_Dataset records_.
━━━━
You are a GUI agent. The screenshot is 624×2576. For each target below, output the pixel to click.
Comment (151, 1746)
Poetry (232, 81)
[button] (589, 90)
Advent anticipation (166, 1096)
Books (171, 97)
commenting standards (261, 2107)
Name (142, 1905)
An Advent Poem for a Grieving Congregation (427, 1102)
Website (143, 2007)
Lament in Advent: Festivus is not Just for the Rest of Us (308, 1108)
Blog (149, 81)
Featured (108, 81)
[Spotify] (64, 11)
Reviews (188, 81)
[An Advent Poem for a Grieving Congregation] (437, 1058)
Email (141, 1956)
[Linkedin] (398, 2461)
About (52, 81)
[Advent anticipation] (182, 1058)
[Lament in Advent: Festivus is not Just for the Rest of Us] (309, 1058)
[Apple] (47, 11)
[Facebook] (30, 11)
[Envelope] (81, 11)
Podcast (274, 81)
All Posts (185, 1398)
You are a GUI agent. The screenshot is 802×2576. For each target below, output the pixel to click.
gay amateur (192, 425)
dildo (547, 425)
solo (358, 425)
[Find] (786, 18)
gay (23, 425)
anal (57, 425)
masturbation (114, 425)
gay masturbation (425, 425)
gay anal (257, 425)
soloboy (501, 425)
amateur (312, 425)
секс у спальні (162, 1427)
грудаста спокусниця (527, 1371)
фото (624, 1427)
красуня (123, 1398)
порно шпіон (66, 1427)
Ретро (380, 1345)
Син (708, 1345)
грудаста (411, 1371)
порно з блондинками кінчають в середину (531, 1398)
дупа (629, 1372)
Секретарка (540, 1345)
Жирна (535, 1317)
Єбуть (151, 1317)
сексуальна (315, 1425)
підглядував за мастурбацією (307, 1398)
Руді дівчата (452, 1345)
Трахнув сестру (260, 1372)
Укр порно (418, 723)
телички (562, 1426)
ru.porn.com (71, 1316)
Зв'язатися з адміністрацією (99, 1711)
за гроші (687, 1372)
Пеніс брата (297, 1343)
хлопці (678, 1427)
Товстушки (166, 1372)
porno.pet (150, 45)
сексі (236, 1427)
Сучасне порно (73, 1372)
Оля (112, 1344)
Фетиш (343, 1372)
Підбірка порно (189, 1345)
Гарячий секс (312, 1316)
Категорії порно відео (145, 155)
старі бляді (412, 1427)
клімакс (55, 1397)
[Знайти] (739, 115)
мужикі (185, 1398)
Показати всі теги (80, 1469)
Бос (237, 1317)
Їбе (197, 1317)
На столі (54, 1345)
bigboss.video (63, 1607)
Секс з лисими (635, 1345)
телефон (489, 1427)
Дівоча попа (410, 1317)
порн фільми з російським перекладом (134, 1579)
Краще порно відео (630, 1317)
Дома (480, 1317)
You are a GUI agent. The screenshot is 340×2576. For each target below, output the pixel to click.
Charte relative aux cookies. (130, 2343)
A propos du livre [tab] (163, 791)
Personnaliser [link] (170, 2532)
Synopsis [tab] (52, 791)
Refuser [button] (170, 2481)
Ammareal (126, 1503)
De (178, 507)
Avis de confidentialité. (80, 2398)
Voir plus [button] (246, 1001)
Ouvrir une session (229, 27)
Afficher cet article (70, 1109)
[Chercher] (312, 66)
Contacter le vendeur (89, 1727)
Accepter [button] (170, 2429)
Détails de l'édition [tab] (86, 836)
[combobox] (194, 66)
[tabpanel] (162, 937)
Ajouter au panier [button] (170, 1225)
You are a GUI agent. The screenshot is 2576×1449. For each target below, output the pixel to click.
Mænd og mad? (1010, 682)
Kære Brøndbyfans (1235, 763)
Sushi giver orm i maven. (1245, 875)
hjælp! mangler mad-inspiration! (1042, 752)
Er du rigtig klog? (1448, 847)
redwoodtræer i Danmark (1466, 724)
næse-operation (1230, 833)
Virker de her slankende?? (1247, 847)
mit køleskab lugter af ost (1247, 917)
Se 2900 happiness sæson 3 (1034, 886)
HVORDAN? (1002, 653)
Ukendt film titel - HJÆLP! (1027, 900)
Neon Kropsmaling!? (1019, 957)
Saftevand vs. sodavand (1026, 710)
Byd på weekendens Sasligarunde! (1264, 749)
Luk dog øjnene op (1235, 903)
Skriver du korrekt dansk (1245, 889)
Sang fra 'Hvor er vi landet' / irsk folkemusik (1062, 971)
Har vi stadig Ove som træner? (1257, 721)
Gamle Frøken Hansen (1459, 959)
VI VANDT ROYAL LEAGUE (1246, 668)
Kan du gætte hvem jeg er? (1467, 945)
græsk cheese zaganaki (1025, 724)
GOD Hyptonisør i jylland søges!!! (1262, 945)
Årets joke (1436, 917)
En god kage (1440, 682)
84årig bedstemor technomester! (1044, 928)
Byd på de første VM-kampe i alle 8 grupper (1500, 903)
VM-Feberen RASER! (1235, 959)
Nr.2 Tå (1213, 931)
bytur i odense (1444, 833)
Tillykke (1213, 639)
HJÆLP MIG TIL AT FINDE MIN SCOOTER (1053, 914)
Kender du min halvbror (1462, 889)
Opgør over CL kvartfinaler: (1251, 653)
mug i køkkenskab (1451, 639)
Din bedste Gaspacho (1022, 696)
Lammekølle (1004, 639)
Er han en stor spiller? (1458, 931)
━━━━
_EXERCISE AIM_.
Whenever the string "each" shows up in a line of the entries, copy that line.

_PROBLEM SOLUTION_.
You are a GUI agent. The screenshot is 624×2576. For each target below, output the pixel to click.
You are a GUI agent. The screenshot is 802×2576. For each target below, output the pixel to click.
You are a GUI agent. The screenshot is 340×2576. For each target below, output the pixel to click.
You are a GUI agent. The screenshot is 2576×1449. For each target below, output the pixel to click.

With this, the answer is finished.